*Détails de l'exercice:* Présentez sous forme de liste numérotée, sans les lignes vides, tout le listing depuis la ligne contenant « Task: Open the help icon in the sidebar » jusqu'à la fin du listing. Omettez les images dans votre réponse.

━━━━━ Données fournies

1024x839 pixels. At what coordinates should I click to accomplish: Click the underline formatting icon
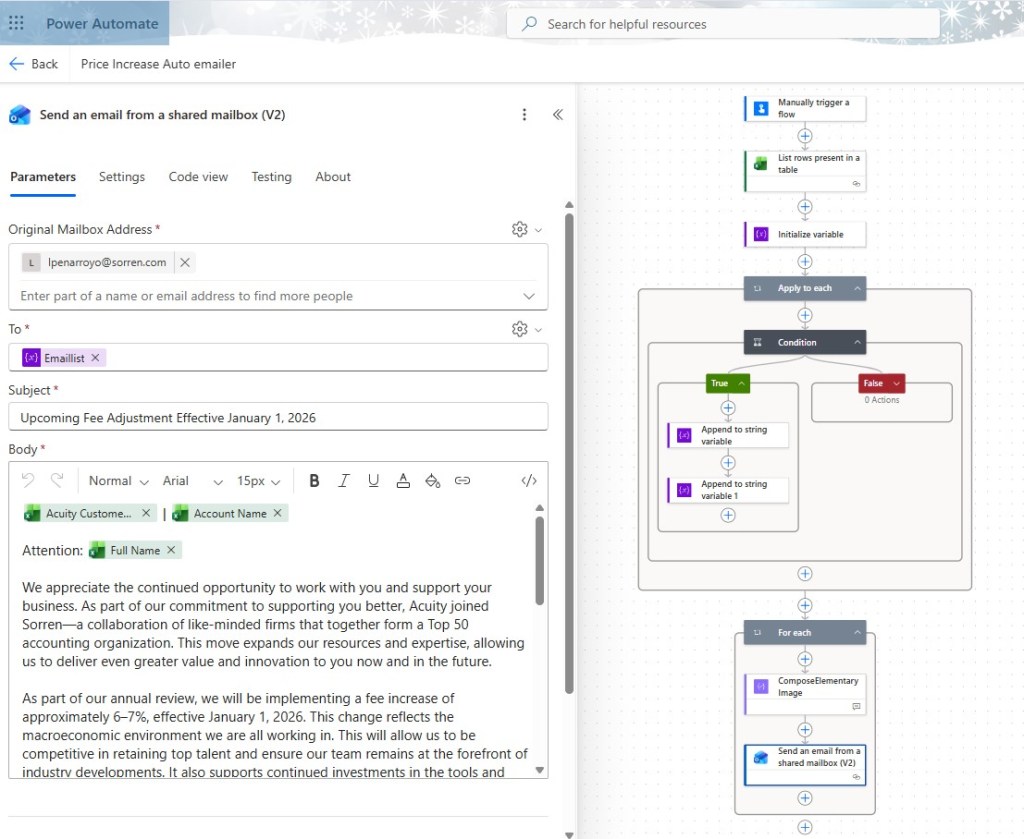coord(373,481)
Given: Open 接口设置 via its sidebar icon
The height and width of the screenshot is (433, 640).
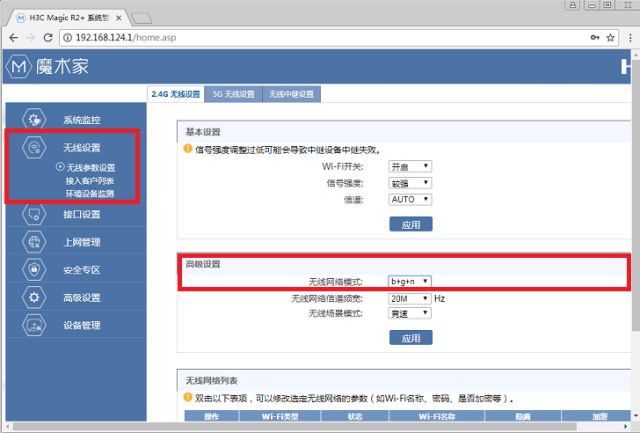Looking at the screenshot, I should 34,214.

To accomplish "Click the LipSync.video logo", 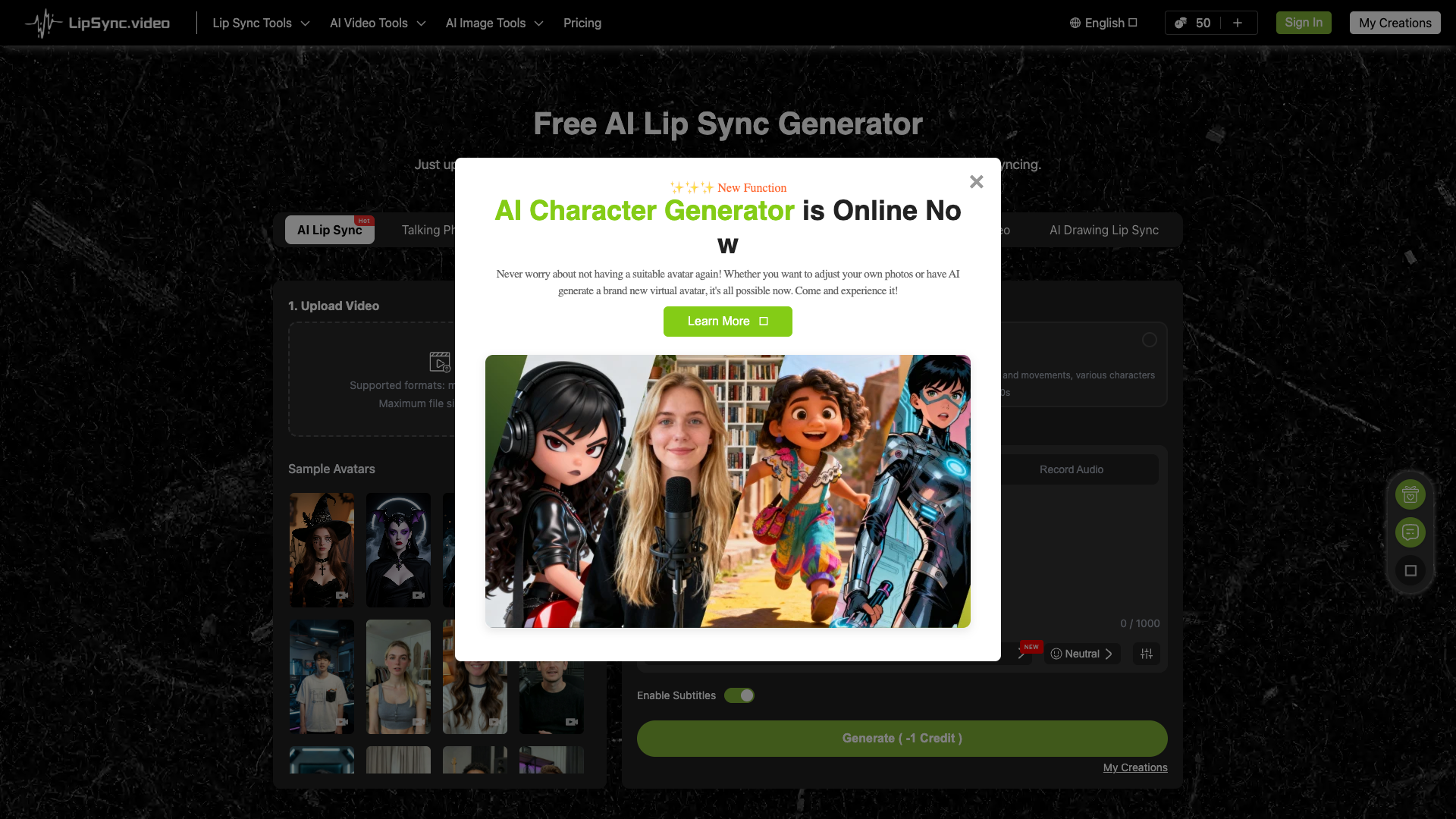I will pyautogui.click(x=97, y=24).
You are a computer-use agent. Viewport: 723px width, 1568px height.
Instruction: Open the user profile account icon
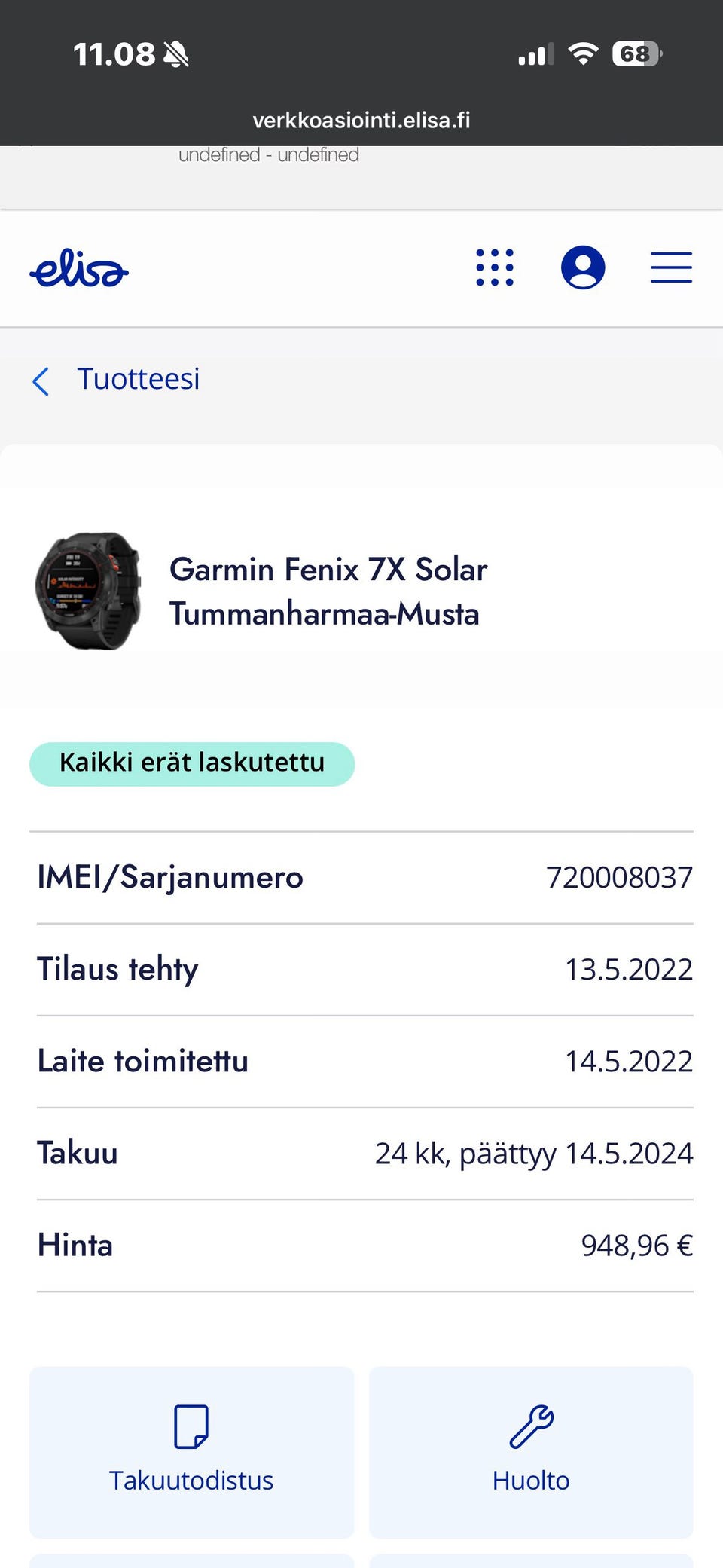pyautogui.click(x=583, y=267)
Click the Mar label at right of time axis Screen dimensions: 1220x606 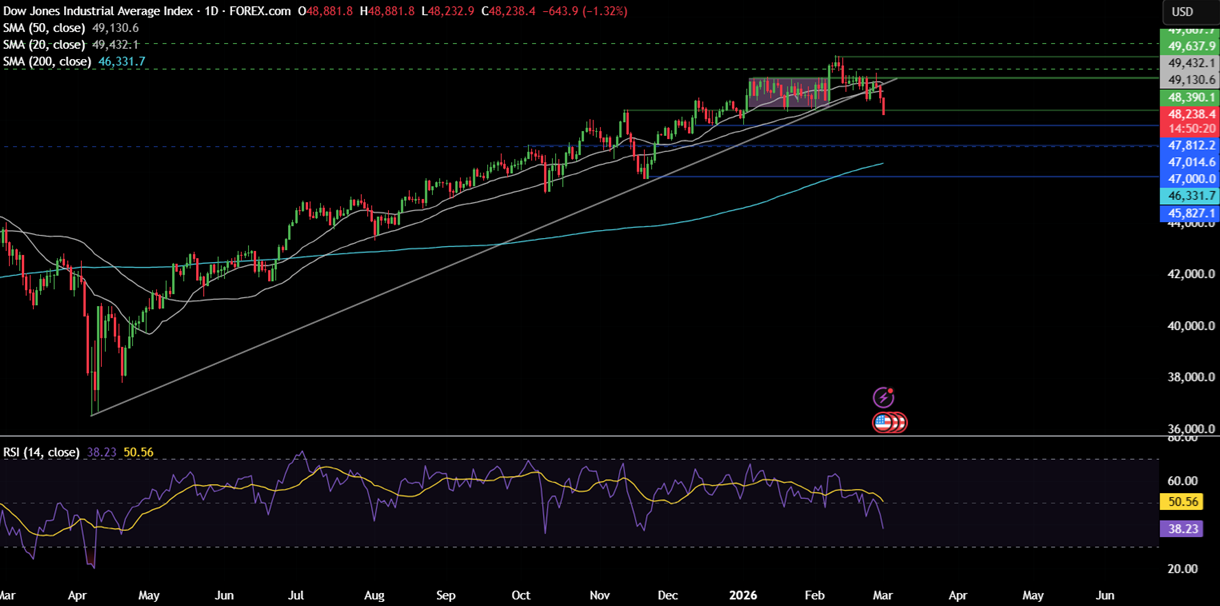[x=880, y=595]
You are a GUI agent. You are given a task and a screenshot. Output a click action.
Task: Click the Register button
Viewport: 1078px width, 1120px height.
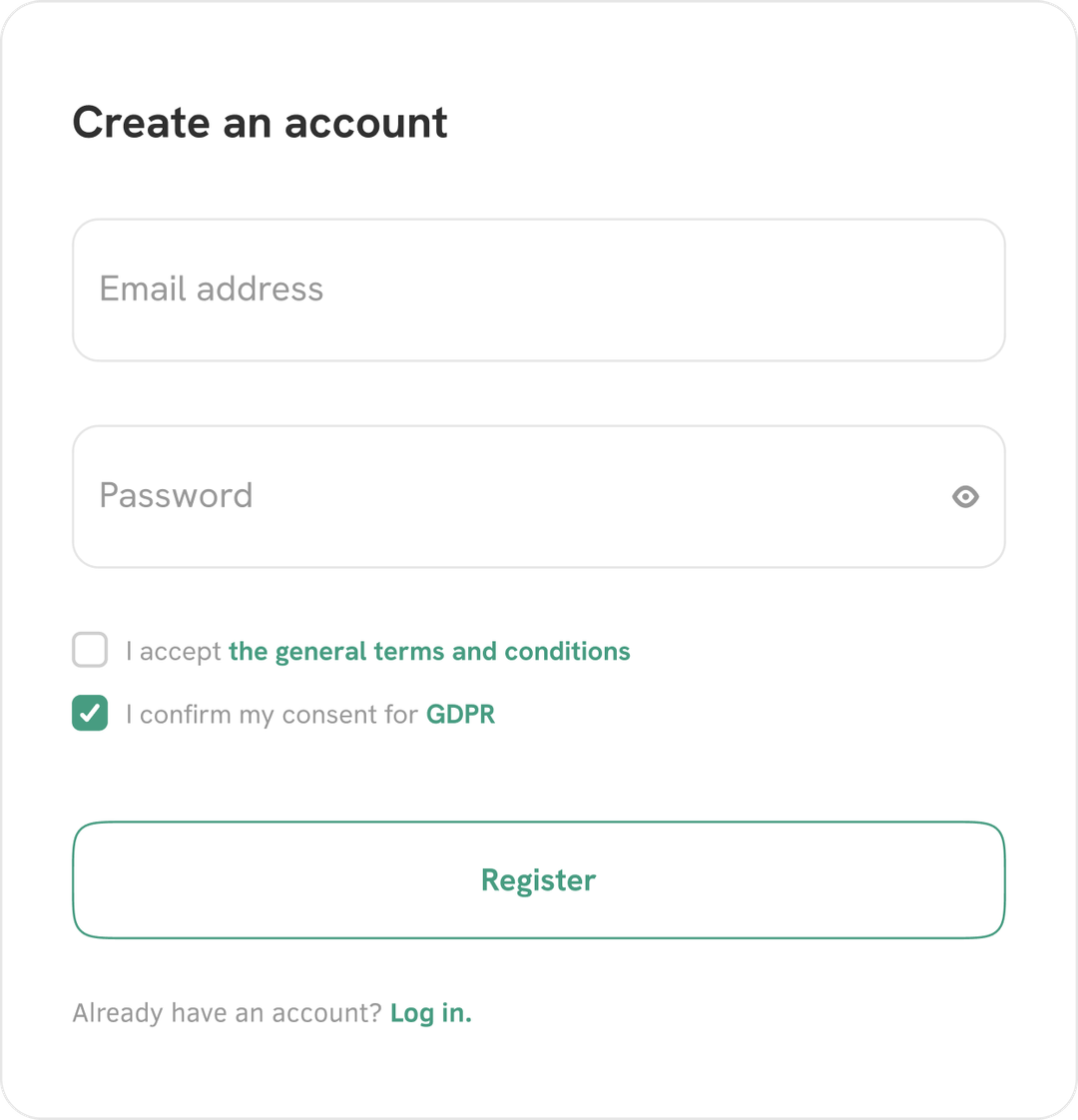click(539, 880)
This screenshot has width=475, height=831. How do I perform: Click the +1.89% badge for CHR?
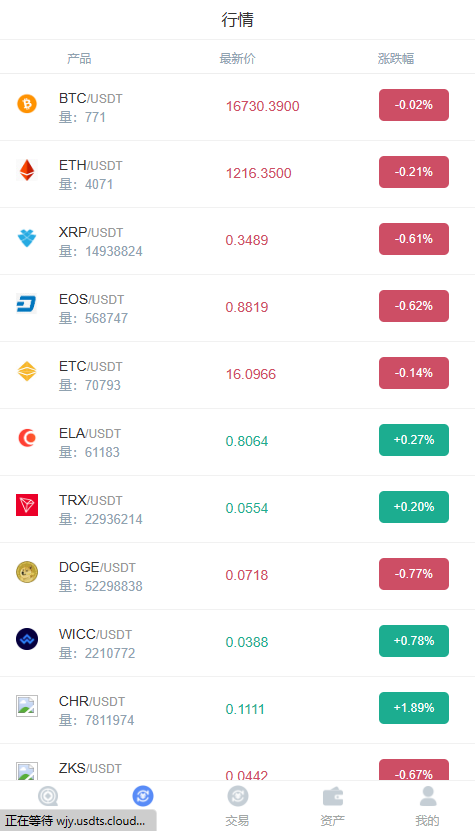[414, 708]
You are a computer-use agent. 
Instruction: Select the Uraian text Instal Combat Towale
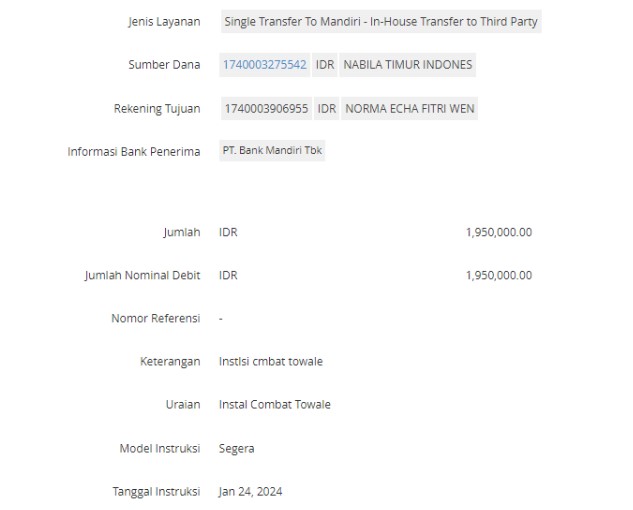coord(275,405)
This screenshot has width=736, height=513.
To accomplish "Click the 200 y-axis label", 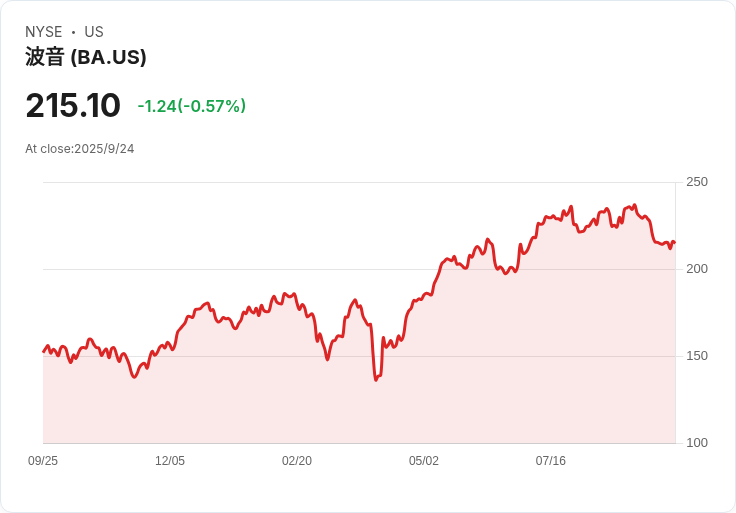I will click(x=696, y=269).
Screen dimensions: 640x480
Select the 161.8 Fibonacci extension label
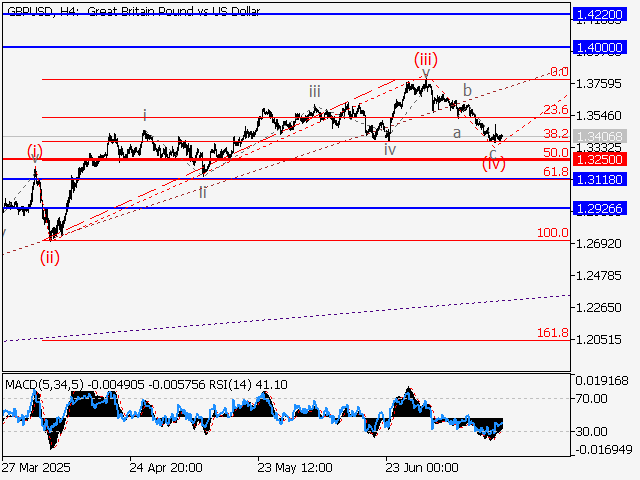click(x=552, y=332)
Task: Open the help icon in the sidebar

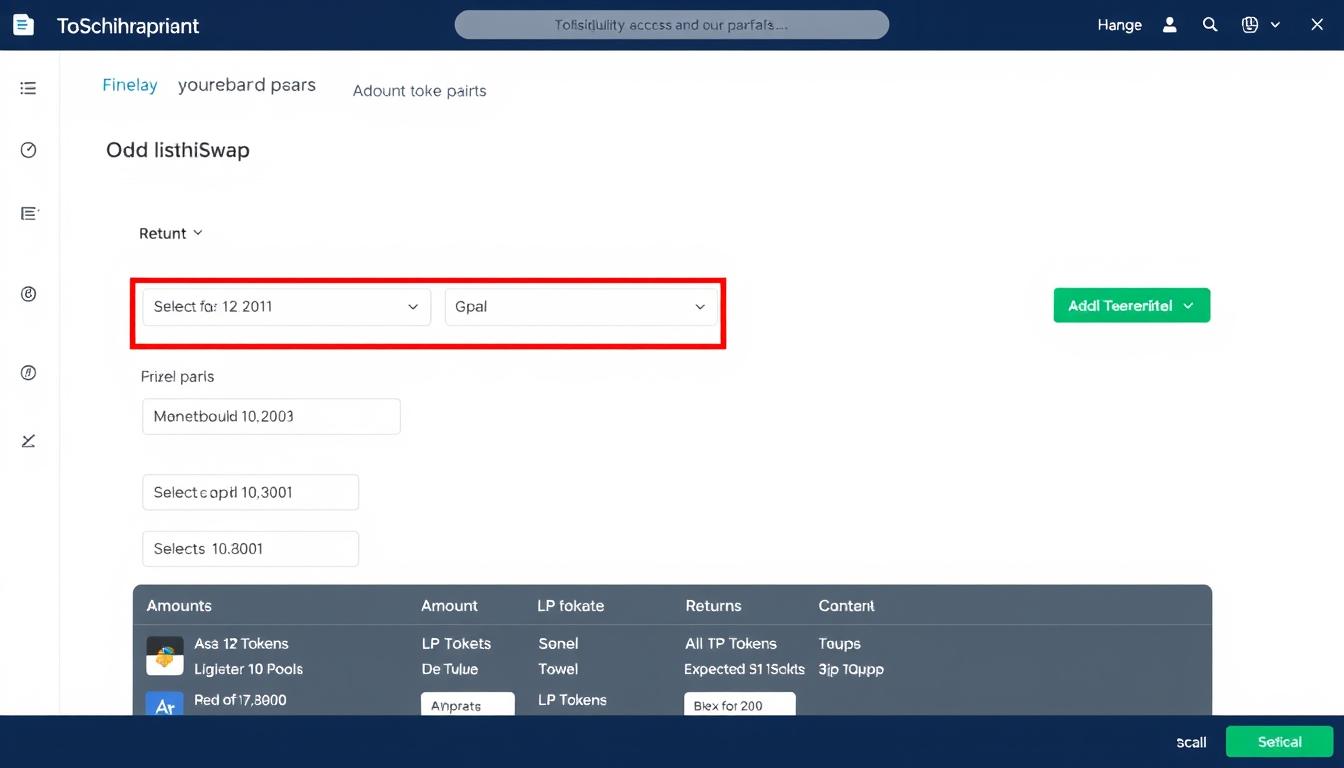Action: [28, 371]
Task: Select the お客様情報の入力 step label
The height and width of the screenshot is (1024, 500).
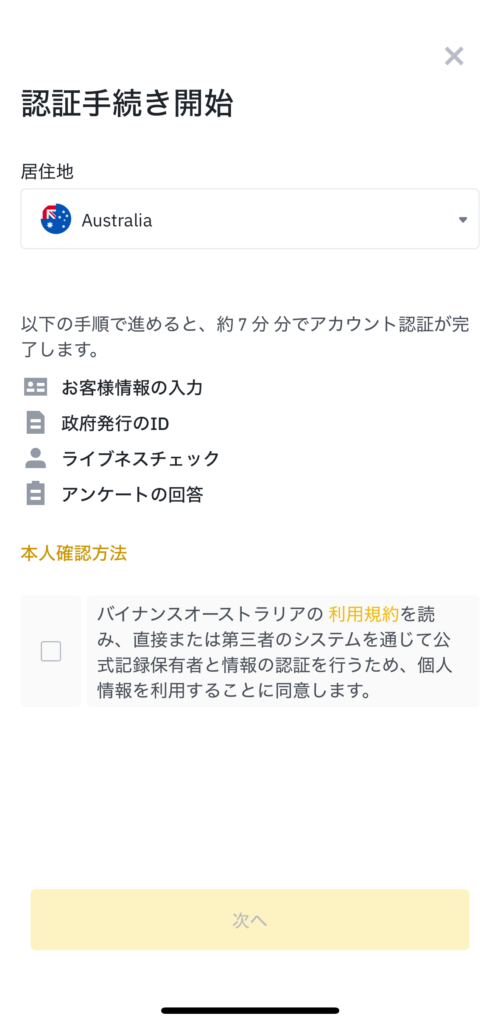Action: point(132,388)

━━━━━━━━━━

*Solution détaillée:*
1. Task: Open the help icon in the sidebar
2. Action: [28, 371]
3. Task: Select the お客様情報の入力 step label
4. The height and width of the screenshot is (1024, 500).
5. Action: point(132,388)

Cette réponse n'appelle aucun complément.